Dans un premier temps, l’assureur du camion a tenté de mettre en avant une faute de la victime qui aurait eu pour effet d’exclure (ou à tout le moins de limiter) son indemnisation mais il n’y est pas parvenu.
Il a alors tenté de se prévaloir d’une faute commise par l’élève co-auteur du dommage et a initié un recours subrogatoire contre l’assureur des motocyclettes.
Mais tant le jugement du Tribunal de grande instance que l’arrêt de la Cour d’appel d’AIX-EN-PROVENCE rendu le 08 décembre 2022 l’ont débouté de sa demande.
Cet assureur a alors initié un pourvoi en cassation.
3) Qu’est-ce qu’une action récursoire ?
Une action récursoire permet à celui qui a réparé (à l’amiable ou par condamnation) un dommage qu’il n’avait pas causé ou dont il n’était pas l’auteur exclusif, d’exercer ensuite un recours contre le véritable responsable afin d’obtenir remboursement total ou partiel des sommes versées.
Autrement dit, l’action récursoire permet à une personne tenue de réparer un dommage de se retourner contre une (ou plusieurs) autre(s) personne(s) pour partager la charge de l’indemnisation.
La « contribution à la dette » se fait à proportion des fautes commises par chacun ; en l’absence de faute prouvée, la contribution se fait à parts égales entre les différentes personnes tenues à indemnisation.
En l’espèce, l’assureur du camion a décidé d’engager une action récursoire à l’encontre de l’assureur de la motocyclette de l’auto-école pour ne pas se retrouver seul à payer l’indemnisation du moniteur victime de l’accident.
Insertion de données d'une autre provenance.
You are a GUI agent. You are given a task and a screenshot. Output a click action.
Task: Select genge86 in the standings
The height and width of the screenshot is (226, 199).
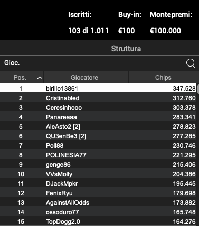[x=98, y=165]
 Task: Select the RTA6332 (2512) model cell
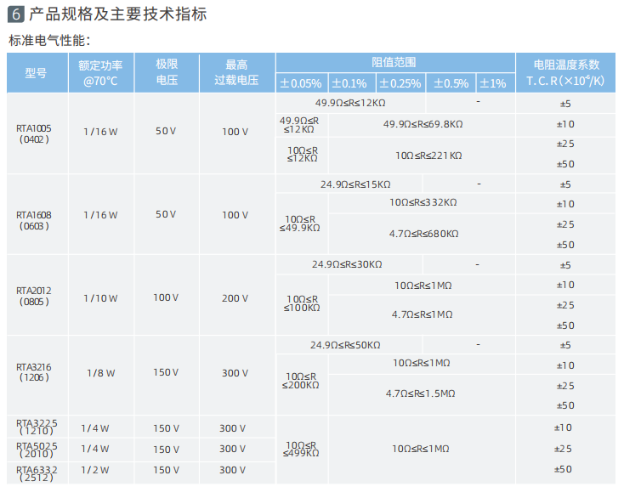point(37,473)
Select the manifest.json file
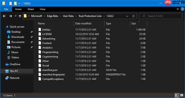185x98 pixels. tap(50, 70)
Le dommage de la victime a en effet été constitué :
- Tout d’abord parce qu’il a été percuté par le camion ;
- Ensuite parce que l’élève lui a ensuite roulé sur la cheville.
La compagnie d’assurance assignée par la victime a ainsi demandé à faire supporter une partie des dommages et intérêts par l’assureur de la motocyclette appartenant à l’auto-école dans le cadre d’une action récursoire.
4) Quelle était la question de droit soulevée par cette affaire ?
L’article L211-1 du Code des assurances prévoit que l’élève de l’auto-école est un « tiers ».
Aucune faute de conduite ne peut en principe lui être reprochée et seule la faute du moniteur d’auto-école peut être recherchée.
Partant de ce principe, l’assureur de la société d’auto-école estimait que l’action récursoire dirigée à son encontre ne pouvait pas prospérer, puisque la faute de l’élève ne pouvait pas être recherchée.
La Cour d’appel d’AIX EN PROVENCE, par arrêt du 08 décembre 2022, a suivi cette argumentation.
Les Juges du fond ont en effet considéré que l’article L211-1 du Code des assurances s’opposait au recours subrogatoire en présence d’une faute commise par un élève d’auto-école dans la mesure où cet élève est un tiers et que sa faute ne peut pas être recherchée.
L’assureur du camion, débouté de son recours subrogatoire, a formé un pourvoi en cassation.
5) Quelle a été la position de la Cour de cassation ?
La Cour de cassation a considéré que le fait qu’un élève conducteur soit considéré comme un tiers ne fait pas obstacle à ce que soit recherchée une éventuelle faute de conduite dans le cadre d’un recours subrogatoire.
Cela signifie que lorsqu’un assureur dirige un recours subrogatoire à l’encontre d’un autre assureur pour que la dette soit partagée entre eux, la faute commise par un élève d’auto-école peut être recherchée, même si ce dernier est considéré comme un tiers.
La Cour de cassation reproche donc à la Cour d’appel d’avoir, par principe, exclu la faute de l’élève conducteur dans le cadre du recours en contribution à la dette.
6) Comment comprendre la décision de la Cour de cassation ?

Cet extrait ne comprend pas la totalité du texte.